Le Premier ministre français Sébastien Lecornu a décidé d’engager la responsabilité de son gouvernement en recourant à l’article 49.3 de la Constitution pour faire adopter le budget 2026, selon une information de BFMTV.
D’après la même source, le chef du gouvernement a longuement hésité entre plusieurs options avant de trancher, en évaluant jusqu’au bout le pour et le contre.
Ainsi, l’exécutif a écarté le recours aux ordonnances, un scénario également envisagé au cours des discussions internes. Avec ce choix, l’adoption du texte budgétaire devrait donc se faire sans vote, sauf si une motion de censure est déposée et adoptée par l’Assemblée nationale.

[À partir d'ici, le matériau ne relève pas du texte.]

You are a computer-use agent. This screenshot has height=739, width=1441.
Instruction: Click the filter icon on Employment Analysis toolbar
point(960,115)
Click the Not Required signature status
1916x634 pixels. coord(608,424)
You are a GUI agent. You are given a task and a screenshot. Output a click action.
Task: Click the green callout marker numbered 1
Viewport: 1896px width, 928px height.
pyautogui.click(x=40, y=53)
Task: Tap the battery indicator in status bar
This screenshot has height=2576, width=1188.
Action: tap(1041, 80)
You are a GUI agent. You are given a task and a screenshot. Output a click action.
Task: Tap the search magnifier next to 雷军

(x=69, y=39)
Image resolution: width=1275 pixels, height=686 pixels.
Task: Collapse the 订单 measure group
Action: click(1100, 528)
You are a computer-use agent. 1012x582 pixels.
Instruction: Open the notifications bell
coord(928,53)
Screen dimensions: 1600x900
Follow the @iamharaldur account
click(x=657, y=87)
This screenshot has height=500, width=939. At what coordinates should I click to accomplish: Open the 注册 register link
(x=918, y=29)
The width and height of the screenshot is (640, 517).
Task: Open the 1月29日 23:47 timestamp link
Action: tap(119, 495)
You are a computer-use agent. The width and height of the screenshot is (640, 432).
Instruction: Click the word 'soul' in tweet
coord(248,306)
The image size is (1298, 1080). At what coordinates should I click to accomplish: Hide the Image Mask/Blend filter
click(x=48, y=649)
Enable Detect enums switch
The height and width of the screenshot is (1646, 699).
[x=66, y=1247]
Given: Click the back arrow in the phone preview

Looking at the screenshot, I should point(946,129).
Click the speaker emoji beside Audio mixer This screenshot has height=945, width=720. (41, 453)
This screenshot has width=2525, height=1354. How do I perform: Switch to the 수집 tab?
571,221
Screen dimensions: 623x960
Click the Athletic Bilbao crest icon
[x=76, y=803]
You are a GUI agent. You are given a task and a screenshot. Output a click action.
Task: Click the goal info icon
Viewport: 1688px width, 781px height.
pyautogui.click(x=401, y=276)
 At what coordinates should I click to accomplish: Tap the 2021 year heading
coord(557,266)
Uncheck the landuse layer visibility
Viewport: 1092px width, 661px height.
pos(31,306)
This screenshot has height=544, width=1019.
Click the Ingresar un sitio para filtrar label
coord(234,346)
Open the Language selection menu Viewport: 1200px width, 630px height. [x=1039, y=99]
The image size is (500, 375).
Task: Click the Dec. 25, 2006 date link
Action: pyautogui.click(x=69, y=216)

Une motion de censure annoncée par LFI
Les députés de La France insoumise ont annoncé qu’ils déposeraient une motion de censure en réponse à l'activation de l'article 49.3 de la Constitution, a annoncé Mathilde Panot, présidente du parti.
"Sébastien Lecornu impose donc le 49.3 pour passer en force son budget de malheur. Comble du ridicule pour les socialistes qui se vantaient de l'abandon de ce 49.3. Contre ce budget et pour la dignité du Parlement, nous déposerons une motion de censure contre le gouvernement", at-elle écrit sur X.
Sébastien Lecornu avait pourtant annoncé de nouvelles concessions sur le budget 2026, notamment sur la prime d’activité, le logement et les étudiants, mais sans dissiper les incertitudes sur le financement.
Parmi les principales annonces figure une revalorisation de la prime d’activité, à hauteur de “50 euros en moyenne”, pour un coût estimé à environ 2 milliards d’euros par an et la généralisation des repas universitaires à 1 euro. Le gouvernement a également annoncé une augmentation de 400 millions d’euros des crédits destinés aux bailleurs sociaux, ainsi que 200 millions d’euros supplémentaires pour de nouveaux projets financés par le Fonds vert.
Ces mesures visent à rassurer les groupes du centre et de la droite, même si plusieurs responsables politiques ont exprimé leurs réserves sur la cohérence d’ensemble du budget.